====== 抜粋 ======

・冬温かく夏涼しい家(快適な家)に住みたい。
・今後高くなるかもしれない光熱費を減らしたい。
もう少し細分化できるかもしれませんが、高断熱高気密の家(以下「高高住宅」と略)を求める人の多くは、この2つの理由に集約されると思います。
実際、高高住宅はこれらの要望を満たすことが可能な家です。
近年ではこれを強く押し出した「一条工務店」を筆頭に、デザインよりも性能(+ローコスト)に重きを置いた業者が着工件数を順調に増やしている印象です。
そして、それらを実現するために施主(マイホームの購入者のこと)自らが高高住宅について学ぶ人が増えており、私もその一人でした。
しかしながら、各種SNSをみていると高高住宅を建てることにのめりこんでしまい、私から見ると「ゆがんだ家づくり」をしてしまっていると感じることがあります。
高高住宅は住む人にとって大きな利がありますし、私のブログを読んでその良さが広まることは本望ではありますが、一方で間違った学び方をしてゆがんだ家づくりをしてほしくないとも考えています。
ということで前置きが長くなりましたがここから本題に入ります。
今回は、私のブログを読むうえで常に留意してもらいたいことを伝えたいと思います。
ざっくり列挙すると、私のブログでは常に以下のことを意識して読んでいただきたいです。

====== データ項目 ======

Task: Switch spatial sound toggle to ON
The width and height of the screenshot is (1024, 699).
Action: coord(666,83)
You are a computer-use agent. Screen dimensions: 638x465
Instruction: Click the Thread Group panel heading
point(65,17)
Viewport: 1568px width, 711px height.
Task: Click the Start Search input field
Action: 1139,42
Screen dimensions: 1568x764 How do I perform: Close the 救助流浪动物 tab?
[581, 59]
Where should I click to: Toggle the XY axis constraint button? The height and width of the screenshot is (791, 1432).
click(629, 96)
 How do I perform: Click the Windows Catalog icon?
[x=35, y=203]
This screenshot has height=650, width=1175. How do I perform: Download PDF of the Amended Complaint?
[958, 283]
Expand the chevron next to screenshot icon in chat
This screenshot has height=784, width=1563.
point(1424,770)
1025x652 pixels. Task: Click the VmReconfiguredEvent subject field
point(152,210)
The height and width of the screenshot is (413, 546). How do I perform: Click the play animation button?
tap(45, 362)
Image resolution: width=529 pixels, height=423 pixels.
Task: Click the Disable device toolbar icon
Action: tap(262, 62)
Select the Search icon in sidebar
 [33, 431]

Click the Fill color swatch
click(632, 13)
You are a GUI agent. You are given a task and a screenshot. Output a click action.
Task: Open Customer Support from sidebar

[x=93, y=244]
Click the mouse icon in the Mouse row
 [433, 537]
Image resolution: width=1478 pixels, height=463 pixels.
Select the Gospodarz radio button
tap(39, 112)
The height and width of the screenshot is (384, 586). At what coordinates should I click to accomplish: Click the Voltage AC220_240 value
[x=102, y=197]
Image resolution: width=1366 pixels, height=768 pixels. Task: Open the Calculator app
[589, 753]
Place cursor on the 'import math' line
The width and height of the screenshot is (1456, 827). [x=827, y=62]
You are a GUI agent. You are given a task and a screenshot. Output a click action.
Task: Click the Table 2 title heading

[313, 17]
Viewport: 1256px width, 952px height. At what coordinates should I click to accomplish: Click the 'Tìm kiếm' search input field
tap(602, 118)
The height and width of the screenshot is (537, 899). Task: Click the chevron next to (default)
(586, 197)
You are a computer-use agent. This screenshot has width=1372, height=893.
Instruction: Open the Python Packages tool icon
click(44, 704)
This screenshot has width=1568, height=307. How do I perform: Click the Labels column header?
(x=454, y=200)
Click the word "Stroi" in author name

======

- **作業内容**: 上の高断熱高気密住宅についての文章から、「高高住宅は住む人にとって大き」という語句を含む箇所で始まり「して読んでいただきたいです。」で終わる部分を、一字も変えずにそのまま書き写してください。

- **出力**:
高高住宅は住む人にとって大きな利がありますし、私のブログを読んでその良さが広まることは本望ではありますが、一方で間違った学び方をしてゆがんだ家づくりをしてほしくないとも考えています。
ということで前置きが長くなりましたがここから本題に入ります。
今回は、私のブログを読むうえで常に留意してもらいたいことを伝えたいと思います。
ざっくり列挙すると、私のブログでは常に以下のことを意識して読んでいただきたいです。